I wasn’t hallucinating this time. It was there, I assured myself as I looked at it for several minutes. What was wrong with the Santa?

I tried to inquire at the mall information booth where the Santa had come from, but the line for mall gift certificates was way to long. The mall’s office was closed until the next morning, so I reasoned that I would have to wait to inquire about the Santa until morning. ///

December 8

I started to try to call the mall office first thing in the morning, and I wanted to throttle them by eleven. It took me that long before I finally was connected with someone who actually could answer the Santa question. Seemed that all the mall managers in the area had been going through some new agency. I got a run around for a little bit before I finally got an address.
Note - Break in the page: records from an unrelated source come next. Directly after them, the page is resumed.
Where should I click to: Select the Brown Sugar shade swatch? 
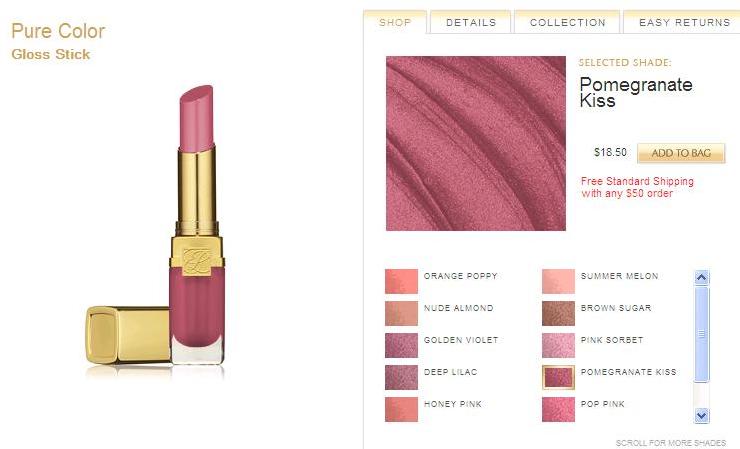[x=558, y=313]
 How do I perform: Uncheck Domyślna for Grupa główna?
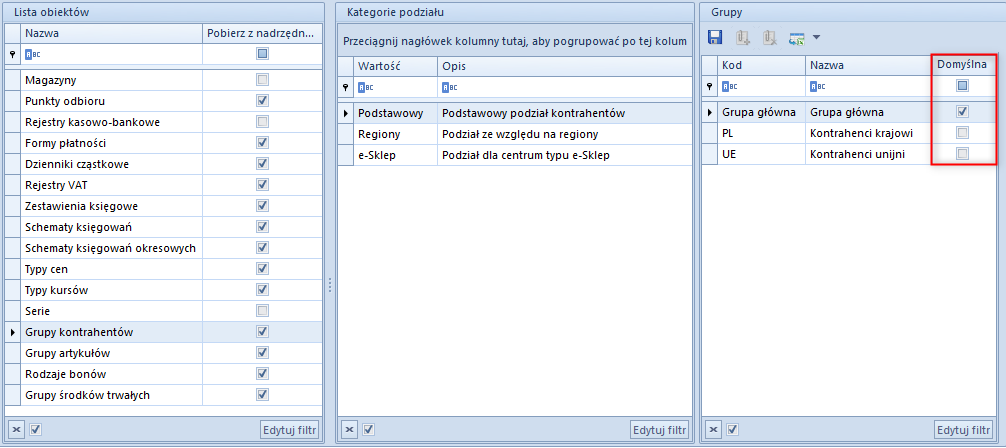pos(962,112)
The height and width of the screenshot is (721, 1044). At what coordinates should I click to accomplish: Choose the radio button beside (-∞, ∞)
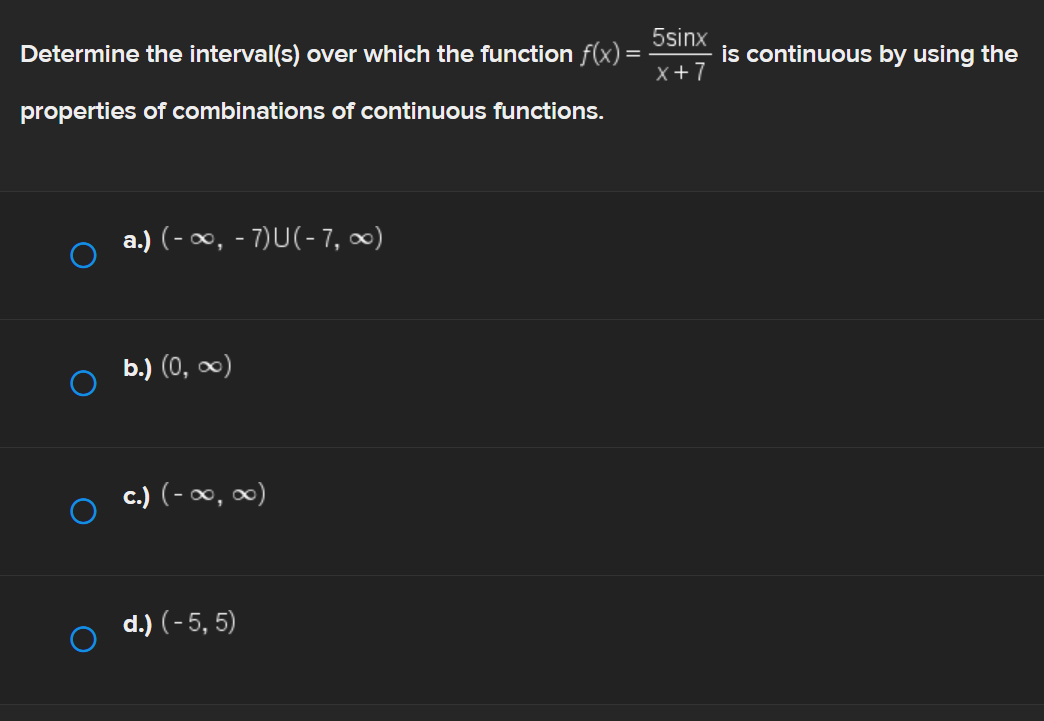[x=84, y=512]
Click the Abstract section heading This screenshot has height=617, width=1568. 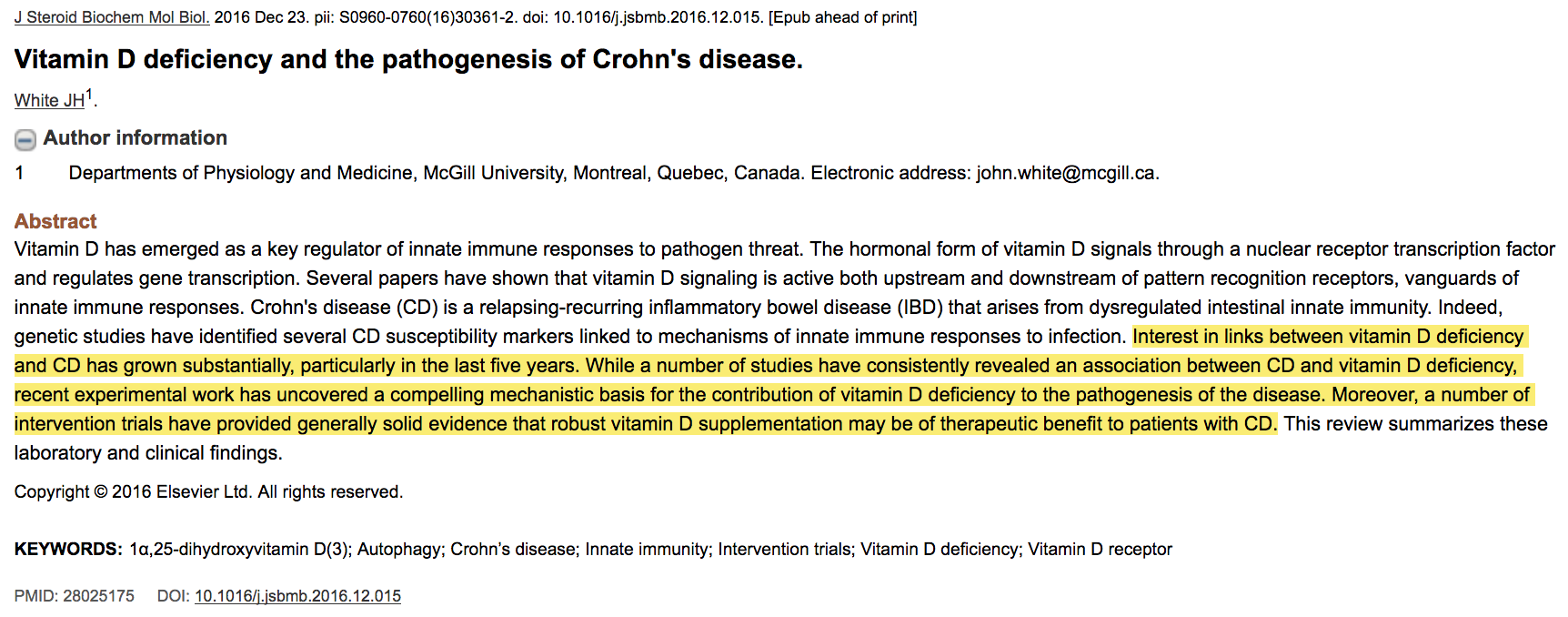click(x=55, y=221)
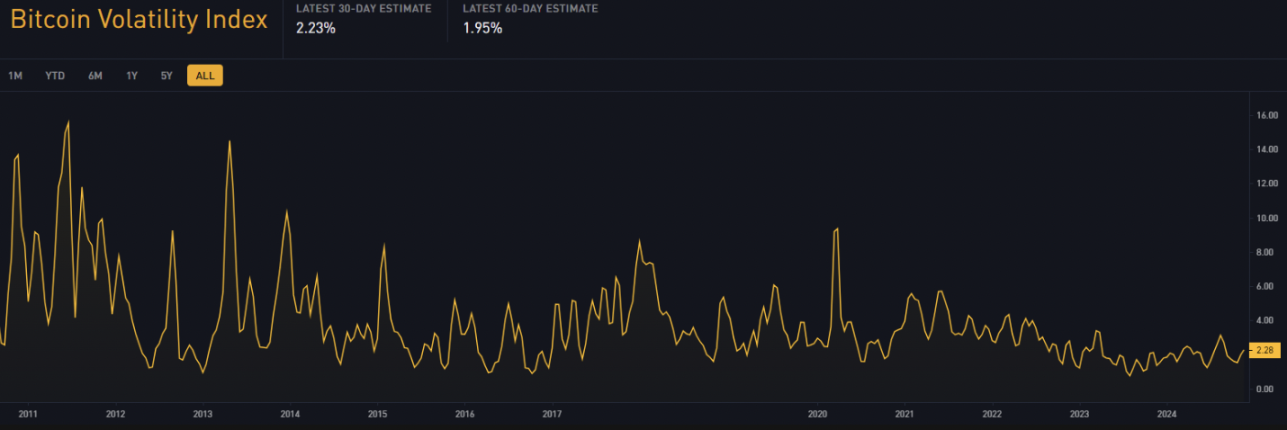
Task: Click the 8.00 mark on price axis
Action: tap(1264, 252)
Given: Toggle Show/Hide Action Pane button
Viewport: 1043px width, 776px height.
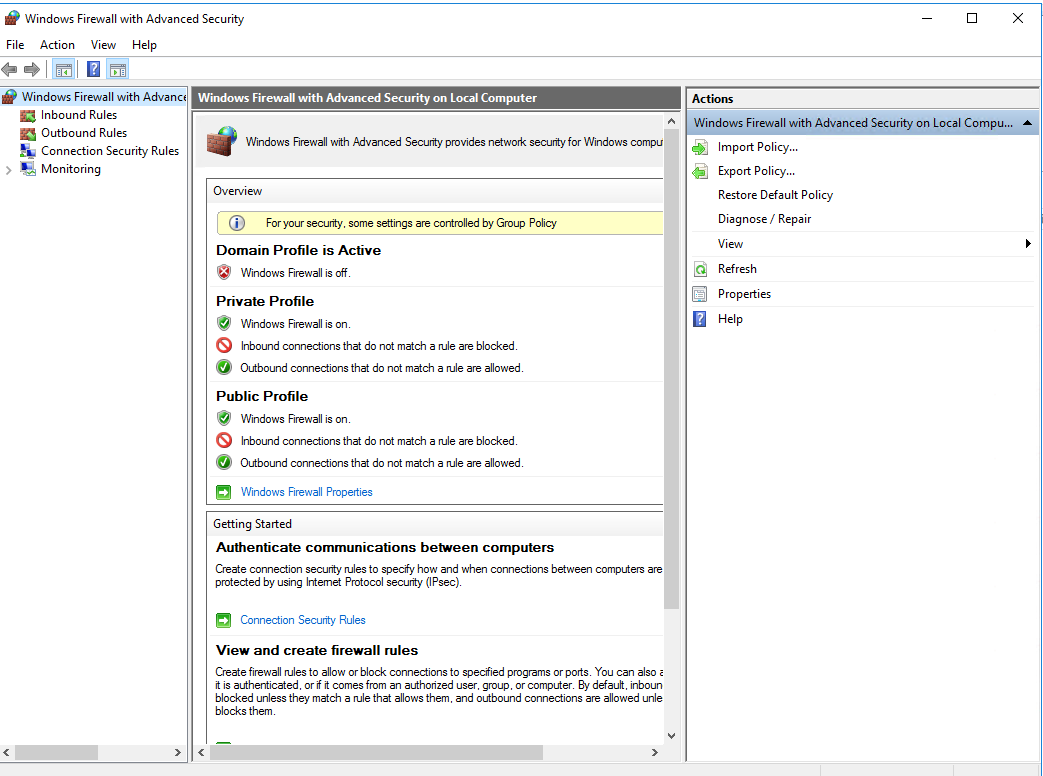Looking at the screenshot, I should 118,70.
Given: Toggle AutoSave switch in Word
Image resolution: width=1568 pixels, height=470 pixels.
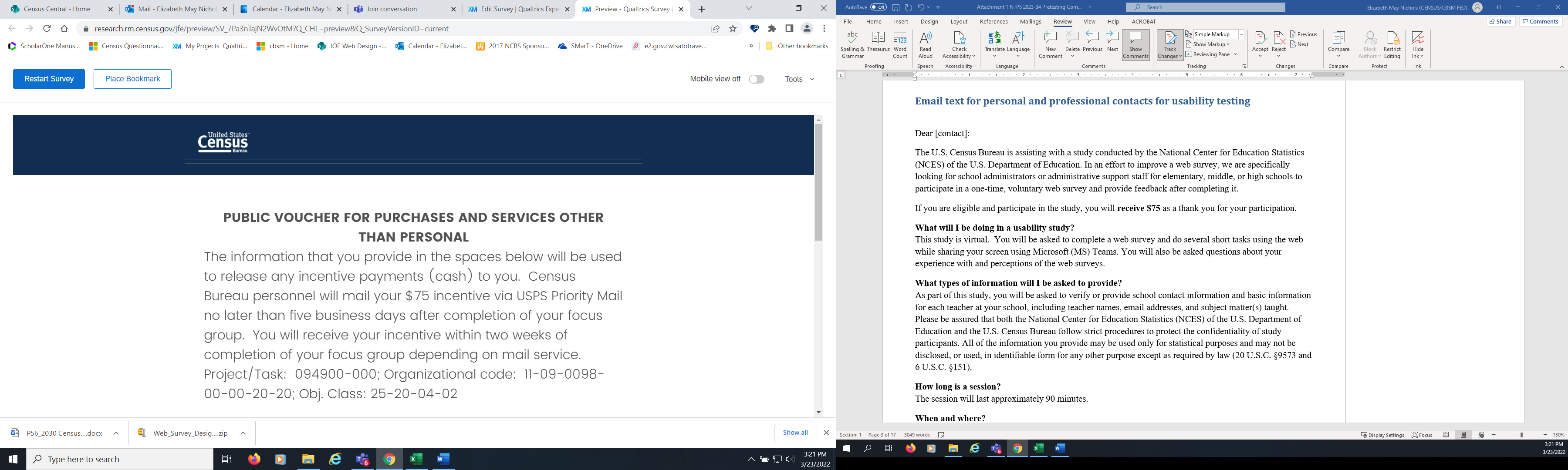Looking at the screenshot, I should (878, 7).
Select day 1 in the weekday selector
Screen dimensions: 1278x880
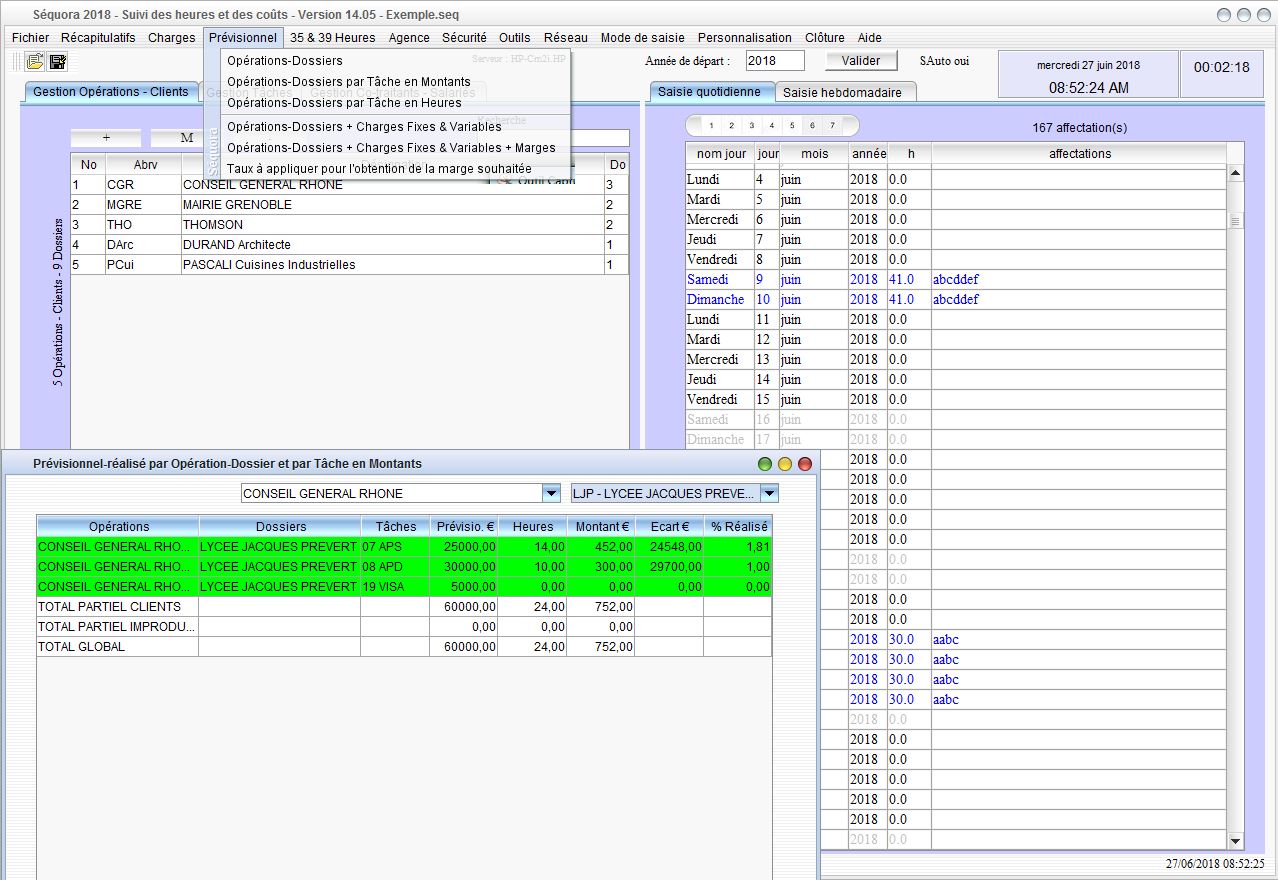pos(711,126)
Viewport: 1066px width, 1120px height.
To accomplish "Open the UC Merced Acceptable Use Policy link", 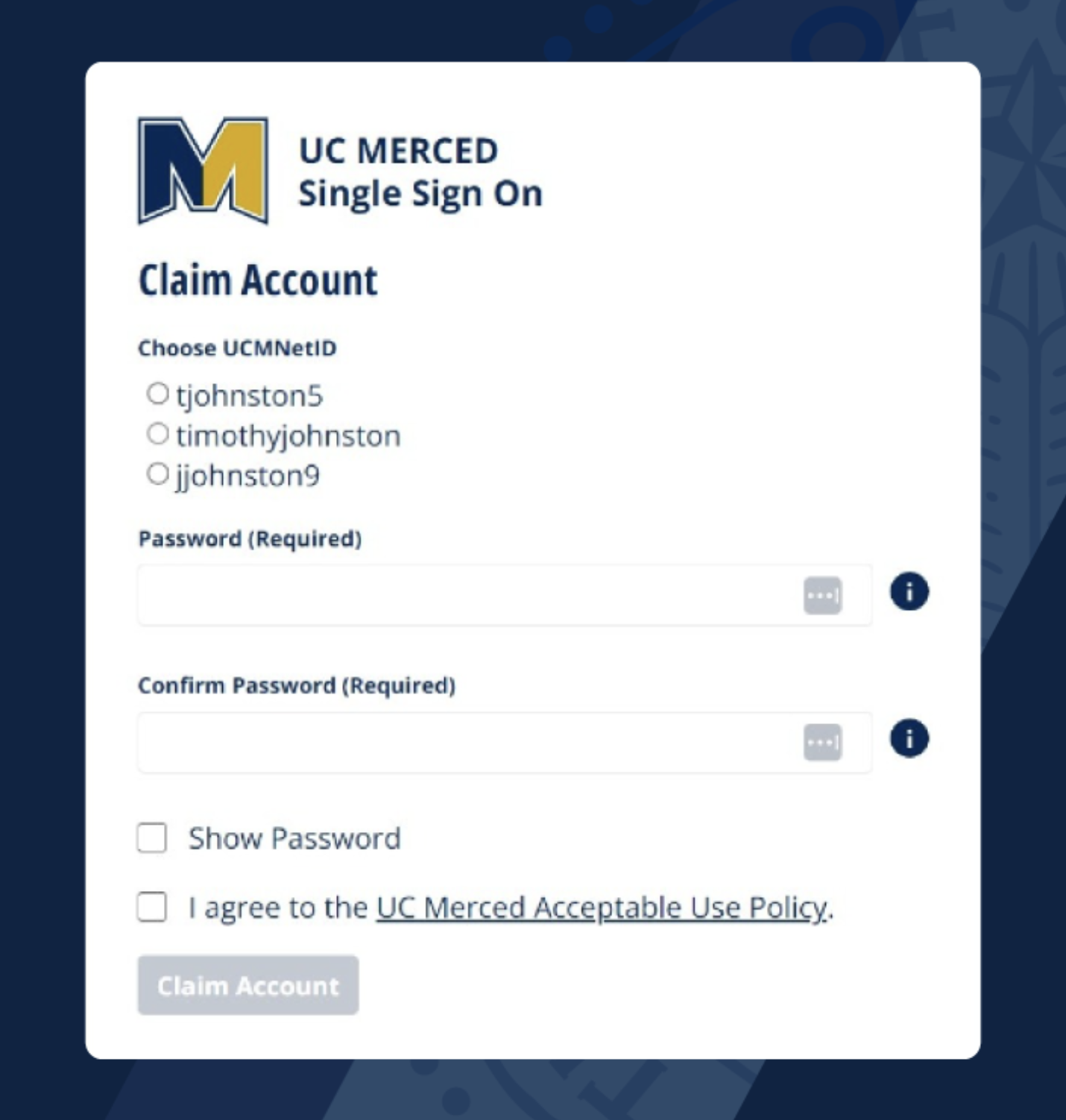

I was brought a list of some of the local food venders who had supplied fruitcake to the grocery stores in the previous years before I could get my coat on to check on the agency. I sighed and returned to the matter of the fruitcake before I became too distracted with personal whims.

I called the first number, a place that made store brands for grocery stores nationwide, and talked to Buck. “Yeah, well, we made a lot a it in October and the begin’n a November, but it’s all been shipped out since, and we got nut’n left in our warehouse. Can’t say where it was shipped ta, really. Ya’ll need t’talk to someone in ordering and shipping side a things fer that.”

I was transferred.

Amy, in shipping said, “We shipped it all to a secondary warehouse for holiday shipping.” I got an address and phone number.

No one answered at that one.

I called the second place and got the same deal. All the fruitcake was out and sent to the same address for holiday shipping.

I found that same answer at the next fifteen places.

I was beginning to wonder how big this thing I was checking out really was. Or was I just losing my mind and imagining a whole conspiracy? I mean, who would start some sort of national conspiracy involving fruitcake?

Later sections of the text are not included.